=== Section Start ===
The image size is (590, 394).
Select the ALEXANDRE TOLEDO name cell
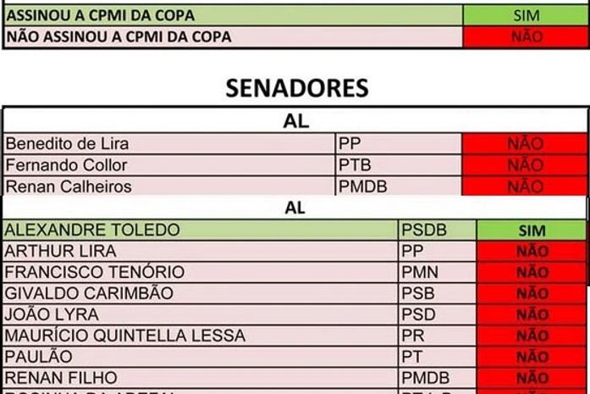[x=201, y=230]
=== Section End ===
=== Section Start ===
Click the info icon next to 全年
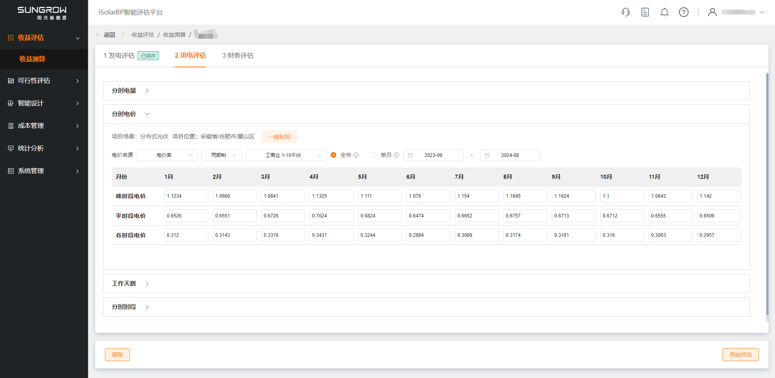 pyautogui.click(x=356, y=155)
=== Section End ===
=== Section Start ===
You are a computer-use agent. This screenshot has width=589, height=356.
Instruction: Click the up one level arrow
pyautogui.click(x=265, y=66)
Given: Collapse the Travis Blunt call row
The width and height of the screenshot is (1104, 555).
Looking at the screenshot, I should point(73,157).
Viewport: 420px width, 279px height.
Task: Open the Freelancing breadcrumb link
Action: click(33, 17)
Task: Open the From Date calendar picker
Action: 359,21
=== Section End ===
Action item: Where the listing above reaches the line that contains "You are a computer-use", start retyping, and finish with the line that contains "Given: Collapse the Travis Blunt call row"; reproduce those lines exactly and no others.

Completed exercise:
You are a computer-use agent. This screenshot has width=589, height=356.
Instruction: Click the up one level arrow
pyautogui.click(x=265, y=66)
Given: Collapse the Travis Blunt call row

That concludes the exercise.